Consider a first-order language with a binary predicate $E(x,y)$ :

1) $(∃y)(∀x)(E(x,y) ↔ ¬E(x,x))$ --- assumed [b]

2) $(∀x)(E(x,s) ↔ ¬E(x,x))$ --- assumed [a] for $\exists$-elimination

3) $E(s,s) ↔ ¬E(s,s)$ --- from 2) by $\forall$-elimination

The formula in 3) is a contradiction, since $E(s,s) ↔ E(s,s)$. Thus, we have :

4) $\bot$ --- from 3)

5) $\bot$ --- from 4) by $\exists$-elimination, discharging [a] : $s$ does not occur in 5)

6) $(∃y)(∀x)(E(x,y) ↔ ¬E(x,x)) \to \bot$ --- from 1) and 5) by $\to$-introduction, discharging [a]

$\vdash \lnot (∃y)(∀x)(E(x,y) ↔ ¬E(x,x))$ --- from 6) by abbreviation : $\lnot p := p \to \bot$.

We have used no $\mathsf {ZFC}$ axioms.


Ref to :



Regarding 2, this formula is not valid.

Consider again the formula of first-order language with the binary predicate $E(x,y)$ :

$∀y∃x\lnot E(x,y)$.

If we interpret it into the domain $\mathbb N$ of natural numbers with $E$ interpreted as $\ge$, we have :

$∀y∃x(x < y)$

that is clearly not satisfied for $y=0$.

Thus, being not valid, it is not provable by rules of logic alone, i.e. :

$\nvdash ∀y∃x\lnot E(x,y)$.


In presence of the Axiom Schema of Separation, we can use the Russell's paradox argument to prove that the assumption :

$\exists y \forall x(x \in y)$

produces a contradiction. Simplifying a little :

1) $\exists y \forall x(x \in y)$ --- assumed [a]

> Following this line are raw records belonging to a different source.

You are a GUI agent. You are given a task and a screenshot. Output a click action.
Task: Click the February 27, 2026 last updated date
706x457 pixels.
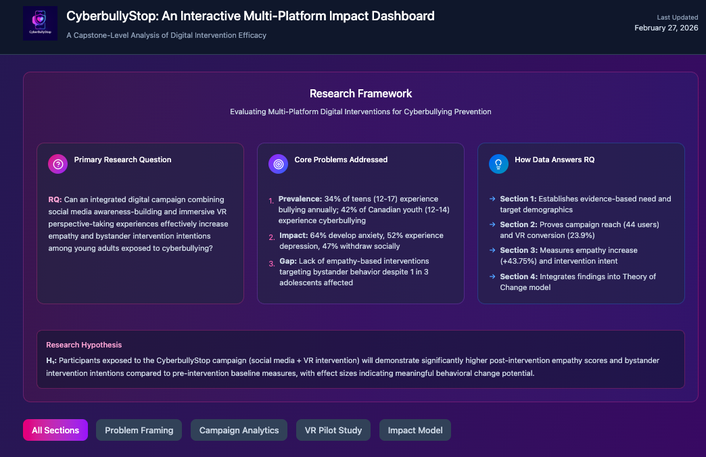point(665,28)
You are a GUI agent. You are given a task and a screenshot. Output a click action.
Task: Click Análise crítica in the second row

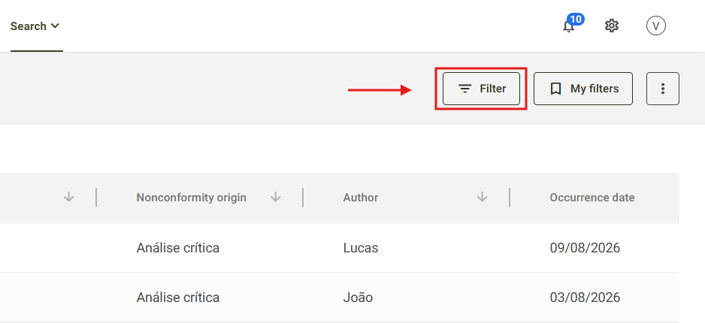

2) $\forall x(x \in V)$ --- assumed [b] for $\exists$-elimination

3) $x \in V$ --- from 3) by $\forall$-elimination

4) $\mathsf {ZFC} \vdash \exists z \forall x (x \in z \leftrightarrow x \in V \land x \notin x)$ --- Axiom of Separation

5) $(x \in z \leftrightarrow x \in V \land x \notin x)$ --- from 4), assuming [c] : $\forall x (x \in z \leftrightarrow x \in V \land x \notin x)$ for $\exists$-introduction and by $\forall$-elimination

6) $(x \in z \leftrightarrow x \notin x)$ --- from 3) and 5) by tautological implication

7) $\exists z \forall x (x \in z \leftrightarrow x \notin x)$ --- from 6) by $\forall$-introduction : $x$ not free in assumptions [a], [b] or [c] and from 4) and 5) by $\exists$-elimination : $z$ not free in 7), discharging [c]

8) $\vdash \lnot \exists z \forall x (x \in z \leftrightarrow x \notin x)$ --- proved above

9) $\bot$ --- from 7) and 8)

10) $\bot$ --- from 1) and 2) by $\exists$-elimination : $V$ not free in 10), discharging [b]

11) $\exists y \forall x(x \in y) \to \bot$ --- from 1) and 10) by $\to$-introduction, discharging [a]

$\mathsf {ZFC} \vdash \lnot \exists y \forall x(x \in y)$ --- from 11) by abbreviation.

Thus, we have concluded with :

$\mathsf {ZFC} \vdash\forall y \exists x(x \notin y)$.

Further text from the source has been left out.